§ Selected excerpt:
Male officers should never be in the pods during female strip searches, Tulsa County Criminal Justice Authority Chairman John Selph said.

"These people are professionals and should know better," he said. "Strip searches themselves are embarrassing and humiliating.

You're setting yourself up and asking for grievances if you have opposite-sex officers in the pod."

Corrections Corporation of America, which operates the jail, denies that the incident happened.

In a written response to the Tulsa World, CCA said the Dec. 21 search was authorized by the assistant warden, who had information that illegal drugs were in the pod. Some of the women involved are in jail on drug-trafficking and possession charges, booking records show.

"During the shakedown, a number of female inmates were strip-searched, some for probable cause and some at random. All strip searches were conducted by female officers and out of sight of the male officers," the statement said.

Tulsa County Contract Monitor Joe Masek said he has interviewed three of the women regarding the alleged incident and that about a dozen other women filed similar reports.

§ Raw data:
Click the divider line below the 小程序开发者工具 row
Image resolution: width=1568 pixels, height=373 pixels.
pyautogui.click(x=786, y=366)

§ Parts of the exercise:
1 – Name every organization mentioned in the jail strip-search article.
2 – Write the next few paragraphs of the jail strip-search article, picking up after its last sentence.
None of the data has any bearing on what is asked here.

§ Set of answers:
1 –
Tulsa County Criminal Justice Authority
Corrections Corporation of America (CCA)
Tulsa World

2 –
One woman claimed that a male sergeant stood in front of her door while she and her roommate were naked and that they repeatedly asked him to leave.

CCA's corporate office in Nashville, Tenn., confirmed that Assistant Warden Troy Casey, who authorized the search, was fired Jan. 19 but said his firing was not related to any one specific incident.

"Keep in mind we do have a new warden who is going to have his own management style, his own vision for the direction he wants to take that facility," said Steve Owen, CCA's corporate director of communications. "Certainly I think the corporate office wants to be responsive and supportive of that by surrounding him with the team that he needs to accomplish that."

The jail's new warden is Jim Cooke, who replaced Tim Baltz in January. Baltz took an administrative position at the corporate headquarters.